In 1998, during the Asian financial crisis, Indonesia saw the equivalent of 23% of its annual economic output leave the country—far higher than the 3% estimated to have exited China over the recent 12-month period.
Unless GFI’s new report is right, in which case the outflows are much bigger.
China’s economy is protected from such catastrophic outflows by its restrictions on capital movement and by its substantial foreign-currency reserves, currently $3.29 trillion.
That’s certainly tremendous leverage.
One factor contributing to the reduced reserves is that Chinese exporters are keeping more of the money they make abroad in dollars, rather than converting it to yuan, economists say.
A good example of market-responsive behavior.
Because the $225 billion figure is derived from broad economic statistics, it is impossible to say how much of the outflow is legitimate personal and corporate transactions and how much was moved illegally or was the product of illegal activities.
May I guess?
Who says you’re not legitimate?
Charlie Zhang, an agent in Shenzhen who matches wealthy mainlanders with real-estate investments abroad, says getting money out isn’t a problem.
“We suggest them to other people, some special channel, that can exchange money outside the banks, outside supervision,” Mr. Zhang says. “It’s not hard for people to solve this problem.”

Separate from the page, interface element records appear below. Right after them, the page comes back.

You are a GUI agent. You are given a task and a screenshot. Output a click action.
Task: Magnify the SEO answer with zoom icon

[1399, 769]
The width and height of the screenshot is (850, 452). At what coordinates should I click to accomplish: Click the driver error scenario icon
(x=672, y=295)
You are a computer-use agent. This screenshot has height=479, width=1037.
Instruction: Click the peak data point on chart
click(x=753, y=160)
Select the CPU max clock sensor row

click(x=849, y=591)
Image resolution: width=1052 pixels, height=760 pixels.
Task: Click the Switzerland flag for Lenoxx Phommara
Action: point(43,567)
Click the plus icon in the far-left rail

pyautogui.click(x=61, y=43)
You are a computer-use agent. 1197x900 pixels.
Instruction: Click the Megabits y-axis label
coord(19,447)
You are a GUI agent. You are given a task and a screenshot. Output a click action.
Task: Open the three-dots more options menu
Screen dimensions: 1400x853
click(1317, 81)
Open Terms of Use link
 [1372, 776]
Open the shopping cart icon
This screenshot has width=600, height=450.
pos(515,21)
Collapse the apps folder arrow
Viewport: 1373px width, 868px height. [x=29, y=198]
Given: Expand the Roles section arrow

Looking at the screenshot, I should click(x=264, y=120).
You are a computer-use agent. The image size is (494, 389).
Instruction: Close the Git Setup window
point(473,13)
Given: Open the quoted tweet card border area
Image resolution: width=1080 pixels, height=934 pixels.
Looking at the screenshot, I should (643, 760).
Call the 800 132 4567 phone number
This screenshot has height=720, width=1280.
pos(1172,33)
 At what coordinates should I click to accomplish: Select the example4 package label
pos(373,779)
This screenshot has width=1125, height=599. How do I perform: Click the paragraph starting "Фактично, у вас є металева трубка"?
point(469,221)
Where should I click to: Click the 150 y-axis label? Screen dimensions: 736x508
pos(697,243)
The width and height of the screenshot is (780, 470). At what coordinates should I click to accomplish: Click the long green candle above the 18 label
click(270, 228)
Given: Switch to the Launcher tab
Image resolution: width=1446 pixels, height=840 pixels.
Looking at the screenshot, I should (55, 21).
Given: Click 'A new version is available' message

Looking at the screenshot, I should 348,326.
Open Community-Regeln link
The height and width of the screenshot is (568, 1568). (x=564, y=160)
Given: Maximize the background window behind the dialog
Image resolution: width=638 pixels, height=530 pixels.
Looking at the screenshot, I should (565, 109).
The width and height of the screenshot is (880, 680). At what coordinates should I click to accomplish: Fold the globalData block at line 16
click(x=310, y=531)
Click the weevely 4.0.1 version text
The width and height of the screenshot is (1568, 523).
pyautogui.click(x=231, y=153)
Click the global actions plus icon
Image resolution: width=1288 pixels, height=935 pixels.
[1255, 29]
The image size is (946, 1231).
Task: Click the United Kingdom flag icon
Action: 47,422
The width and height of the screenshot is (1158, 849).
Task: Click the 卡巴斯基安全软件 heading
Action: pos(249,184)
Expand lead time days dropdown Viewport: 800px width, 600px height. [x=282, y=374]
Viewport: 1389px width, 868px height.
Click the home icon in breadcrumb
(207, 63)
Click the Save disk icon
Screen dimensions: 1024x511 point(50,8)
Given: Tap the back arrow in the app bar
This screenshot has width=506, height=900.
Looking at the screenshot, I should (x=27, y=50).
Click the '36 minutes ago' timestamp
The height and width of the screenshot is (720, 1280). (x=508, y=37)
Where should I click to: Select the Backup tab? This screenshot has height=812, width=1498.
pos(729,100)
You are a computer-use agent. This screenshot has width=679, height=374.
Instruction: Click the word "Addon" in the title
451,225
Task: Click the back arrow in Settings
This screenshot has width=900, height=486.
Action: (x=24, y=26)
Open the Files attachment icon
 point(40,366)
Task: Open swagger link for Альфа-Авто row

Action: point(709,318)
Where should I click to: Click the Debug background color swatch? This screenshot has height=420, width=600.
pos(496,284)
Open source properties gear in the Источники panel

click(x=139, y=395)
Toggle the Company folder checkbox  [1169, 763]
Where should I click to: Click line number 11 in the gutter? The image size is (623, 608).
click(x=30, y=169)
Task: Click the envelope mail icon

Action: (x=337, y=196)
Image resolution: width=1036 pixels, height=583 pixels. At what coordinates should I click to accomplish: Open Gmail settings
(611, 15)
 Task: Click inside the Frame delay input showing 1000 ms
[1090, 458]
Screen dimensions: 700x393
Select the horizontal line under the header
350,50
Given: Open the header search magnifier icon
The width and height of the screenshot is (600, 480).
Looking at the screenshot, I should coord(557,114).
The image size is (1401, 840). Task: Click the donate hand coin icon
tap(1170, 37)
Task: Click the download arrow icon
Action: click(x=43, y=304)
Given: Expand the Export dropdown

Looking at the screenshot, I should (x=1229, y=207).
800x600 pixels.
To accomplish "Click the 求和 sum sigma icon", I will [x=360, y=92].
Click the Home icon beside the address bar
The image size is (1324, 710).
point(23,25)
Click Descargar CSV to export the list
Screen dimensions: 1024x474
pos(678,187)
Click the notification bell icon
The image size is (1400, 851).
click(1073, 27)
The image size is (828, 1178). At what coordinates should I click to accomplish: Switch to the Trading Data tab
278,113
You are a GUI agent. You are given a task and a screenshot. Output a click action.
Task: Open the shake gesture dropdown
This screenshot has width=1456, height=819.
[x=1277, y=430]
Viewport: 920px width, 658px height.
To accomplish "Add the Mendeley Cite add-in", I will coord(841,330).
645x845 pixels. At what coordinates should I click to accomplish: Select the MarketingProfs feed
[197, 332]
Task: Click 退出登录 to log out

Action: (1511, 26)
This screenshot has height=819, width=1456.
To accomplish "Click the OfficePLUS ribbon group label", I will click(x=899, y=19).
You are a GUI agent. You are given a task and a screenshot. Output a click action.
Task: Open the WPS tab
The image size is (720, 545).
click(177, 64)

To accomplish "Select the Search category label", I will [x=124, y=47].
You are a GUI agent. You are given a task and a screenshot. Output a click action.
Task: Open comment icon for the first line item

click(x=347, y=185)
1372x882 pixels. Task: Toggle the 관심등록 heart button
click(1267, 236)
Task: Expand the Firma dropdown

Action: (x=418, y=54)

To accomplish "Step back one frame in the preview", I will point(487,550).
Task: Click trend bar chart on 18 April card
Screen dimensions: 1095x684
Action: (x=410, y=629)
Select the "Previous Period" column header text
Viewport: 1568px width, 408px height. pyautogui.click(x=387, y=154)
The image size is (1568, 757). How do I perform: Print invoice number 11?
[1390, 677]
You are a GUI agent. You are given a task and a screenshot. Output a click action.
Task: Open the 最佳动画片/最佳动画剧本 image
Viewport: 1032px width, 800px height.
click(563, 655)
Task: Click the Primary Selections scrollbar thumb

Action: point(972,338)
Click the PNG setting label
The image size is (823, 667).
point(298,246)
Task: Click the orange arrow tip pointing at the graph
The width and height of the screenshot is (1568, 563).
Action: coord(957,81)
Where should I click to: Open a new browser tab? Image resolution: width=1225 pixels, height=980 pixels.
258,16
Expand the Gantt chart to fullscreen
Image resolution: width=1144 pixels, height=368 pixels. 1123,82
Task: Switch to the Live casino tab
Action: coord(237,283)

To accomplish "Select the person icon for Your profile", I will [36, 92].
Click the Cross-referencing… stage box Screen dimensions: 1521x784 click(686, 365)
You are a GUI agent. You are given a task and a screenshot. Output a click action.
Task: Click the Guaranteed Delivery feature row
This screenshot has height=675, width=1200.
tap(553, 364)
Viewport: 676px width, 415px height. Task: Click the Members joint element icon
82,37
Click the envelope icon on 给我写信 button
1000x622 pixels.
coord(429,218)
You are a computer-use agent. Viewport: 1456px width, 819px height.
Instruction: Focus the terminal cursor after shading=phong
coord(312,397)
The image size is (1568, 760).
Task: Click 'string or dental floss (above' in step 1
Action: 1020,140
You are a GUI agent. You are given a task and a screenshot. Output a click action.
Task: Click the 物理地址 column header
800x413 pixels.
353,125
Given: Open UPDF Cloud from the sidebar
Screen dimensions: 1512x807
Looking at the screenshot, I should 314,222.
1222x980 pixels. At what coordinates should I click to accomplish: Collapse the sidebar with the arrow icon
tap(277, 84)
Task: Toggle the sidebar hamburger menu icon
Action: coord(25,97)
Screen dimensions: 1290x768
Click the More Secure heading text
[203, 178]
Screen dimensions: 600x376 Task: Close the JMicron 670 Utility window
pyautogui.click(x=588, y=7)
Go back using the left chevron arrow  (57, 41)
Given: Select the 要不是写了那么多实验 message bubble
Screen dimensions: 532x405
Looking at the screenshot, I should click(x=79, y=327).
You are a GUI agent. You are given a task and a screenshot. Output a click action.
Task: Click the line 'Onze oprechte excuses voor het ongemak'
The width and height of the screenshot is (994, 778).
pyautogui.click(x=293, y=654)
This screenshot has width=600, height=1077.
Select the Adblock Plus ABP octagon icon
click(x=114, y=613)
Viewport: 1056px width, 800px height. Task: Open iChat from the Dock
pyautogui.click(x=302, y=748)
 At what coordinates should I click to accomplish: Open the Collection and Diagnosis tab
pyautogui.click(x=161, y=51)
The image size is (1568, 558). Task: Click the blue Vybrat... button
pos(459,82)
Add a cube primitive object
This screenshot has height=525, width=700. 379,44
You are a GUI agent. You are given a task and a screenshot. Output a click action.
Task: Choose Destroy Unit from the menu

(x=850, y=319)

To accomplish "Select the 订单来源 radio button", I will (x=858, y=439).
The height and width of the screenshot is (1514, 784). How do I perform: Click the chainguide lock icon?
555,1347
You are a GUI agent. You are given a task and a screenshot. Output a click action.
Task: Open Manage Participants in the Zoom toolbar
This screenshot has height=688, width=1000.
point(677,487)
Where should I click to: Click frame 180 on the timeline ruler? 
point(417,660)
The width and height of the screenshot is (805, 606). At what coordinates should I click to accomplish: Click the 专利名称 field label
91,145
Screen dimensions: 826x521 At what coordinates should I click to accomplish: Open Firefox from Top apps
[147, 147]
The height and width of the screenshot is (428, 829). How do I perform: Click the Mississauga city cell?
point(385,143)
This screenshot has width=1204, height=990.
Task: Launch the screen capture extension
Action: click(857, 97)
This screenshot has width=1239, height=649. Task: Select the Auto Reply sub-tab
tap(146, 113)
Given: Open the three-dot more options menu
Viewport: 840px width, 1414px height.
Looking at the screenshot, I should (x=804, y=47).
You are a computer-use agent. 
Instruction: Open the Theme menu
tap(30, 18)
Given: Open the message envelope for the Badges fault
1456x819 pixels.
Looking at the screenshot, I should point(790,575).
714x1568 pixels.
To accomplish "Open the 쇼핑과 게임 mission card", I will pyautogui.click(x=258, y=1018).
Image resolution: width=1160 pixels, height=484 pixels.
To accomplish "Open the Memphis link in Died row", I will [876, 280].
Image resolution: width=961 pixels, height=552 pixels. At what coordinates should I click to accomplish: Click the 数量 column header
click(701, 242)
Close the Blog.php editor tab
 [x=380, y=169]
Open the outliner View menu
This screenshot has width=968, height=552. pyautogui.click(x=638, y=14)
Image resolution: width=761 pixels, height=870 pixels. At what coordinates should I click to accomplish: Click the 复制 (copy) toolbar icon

The ultimate whistling tea-kettle is Hong Kong, conveniently located right offshore:
A recent decision by Hong Kong’s highest court highlighted the territory’s role as a facilitator for mainland money to escape. [A defendant accused of fraud claimed she thought the money was part of a routine capital-escape money transfer and couldn’t be expected to know it had come from a mortgage fraud.] Hong Kong’s Court of Final Appeal agreed [and cleared her record].
The court said it was “not surprising” that she would “find it necessary” to use a money-transfer agent since she had to evade the mainland’s currency regulations in order to invest in Hong Kong’s stock market.
We don’t care how you get the money out of the country, just get it to America!